Il ciclismo spagnolo adesso si aggrappa ad Ayuso e Rodriguez, c’è un giovane basco in arrivo?

Abbiamo tanti corridori buoni, ma il ciclismo è cambiato tanto. Questi campioni che stanno uscendo così presto sono la causa della troppa fretta per gli altri giovani, ma non tutti sono pronti, per i motivi più diversi. Non è che se un corridore di 22 anni non è ancora venuto fuori, non possa uscire a 24-25 anni e diventare ugualmente un campione.
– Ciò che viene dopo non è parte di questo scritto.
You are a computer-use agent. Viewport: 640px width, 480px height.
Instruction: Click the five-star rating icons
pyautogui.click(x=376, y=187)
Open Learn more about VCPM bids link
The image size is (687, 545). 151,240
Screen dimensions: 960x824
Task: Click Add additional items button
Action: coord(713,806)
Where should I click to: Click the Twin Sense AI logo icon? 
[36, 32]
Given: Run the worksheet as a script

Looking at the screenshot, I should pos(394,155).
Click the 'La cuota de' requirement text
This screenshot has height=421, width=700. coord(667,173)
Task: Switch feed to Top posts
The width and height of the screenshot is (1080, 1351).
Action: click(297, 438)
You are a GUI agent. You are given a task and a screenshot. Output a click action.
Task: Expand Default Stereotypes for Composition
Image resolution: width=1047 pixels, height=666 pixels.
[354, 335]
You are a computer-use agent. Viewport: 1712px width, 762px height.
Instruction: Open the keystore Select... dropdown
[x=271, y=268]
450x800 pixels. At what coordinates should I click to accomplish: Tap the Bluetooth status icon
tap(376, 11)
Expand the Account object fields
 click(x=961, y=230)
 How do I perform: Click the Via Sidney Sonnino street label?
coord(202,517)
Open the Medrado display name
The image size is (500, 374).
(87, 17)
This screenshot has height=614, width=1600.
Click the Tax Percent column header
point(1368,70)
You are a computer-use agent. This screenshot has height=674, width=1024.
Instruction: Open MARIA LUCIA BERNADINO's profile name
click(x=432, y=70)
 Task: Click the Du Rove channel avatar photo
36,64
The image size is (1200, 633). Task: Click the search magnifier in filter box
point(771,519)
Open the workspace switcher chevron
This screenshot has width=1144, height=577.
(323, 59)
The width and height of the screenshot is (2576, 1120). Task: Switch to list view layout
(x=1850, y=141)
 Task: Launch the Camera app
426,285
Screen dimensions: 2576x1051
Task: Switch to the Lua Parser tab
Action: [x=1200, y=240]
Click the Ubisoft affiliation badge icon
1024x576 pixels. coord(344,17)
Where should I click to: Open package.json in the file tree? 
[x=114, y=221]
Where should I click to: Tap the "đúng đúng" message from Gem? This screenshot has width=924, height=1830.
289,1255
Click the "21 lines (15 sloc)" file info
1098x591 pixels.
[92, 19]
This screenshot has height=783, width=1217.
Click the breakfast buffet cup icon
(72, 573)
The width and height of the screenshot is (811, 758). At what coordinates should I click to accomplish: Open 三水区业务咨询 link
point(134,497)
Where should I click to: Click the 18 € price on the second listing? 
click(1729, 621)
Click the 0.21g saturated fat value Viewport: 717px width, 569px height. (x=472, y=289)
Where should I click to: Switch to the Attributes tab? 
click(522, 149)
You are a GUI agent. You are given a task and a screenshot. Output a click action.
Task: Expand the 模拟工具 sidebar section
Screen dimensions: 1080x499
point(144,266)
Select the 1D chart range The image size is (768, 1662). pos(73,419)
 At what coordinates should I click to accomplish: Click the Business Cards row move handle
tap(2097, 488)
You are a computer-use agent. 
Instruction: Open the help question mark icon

Ci sono corridori forti e ci saranno sempre, noi lavoriamo per farli uscire e per far crescere nuovamente questa squadra.

Vai ancora in bici?

Ogni tanto, meno di quel che vorrei. Il lavoro che faccio è impegnativo, ti porta a stare tante ore e tanti giorni fuori da casa e non è facile. Cerco di fare sport per essere in forma e per avere la mente libera dai tanti pensieri che ho per la testa. Per cui ogni tanto vado a farmi un giro, anche se evidentemente la condizione è calata tantissimo e al massimo posso dire di fare delle passeggiate. Ricordo bene cosa significhi allenarsi, quello che faccio è un’altra cosa.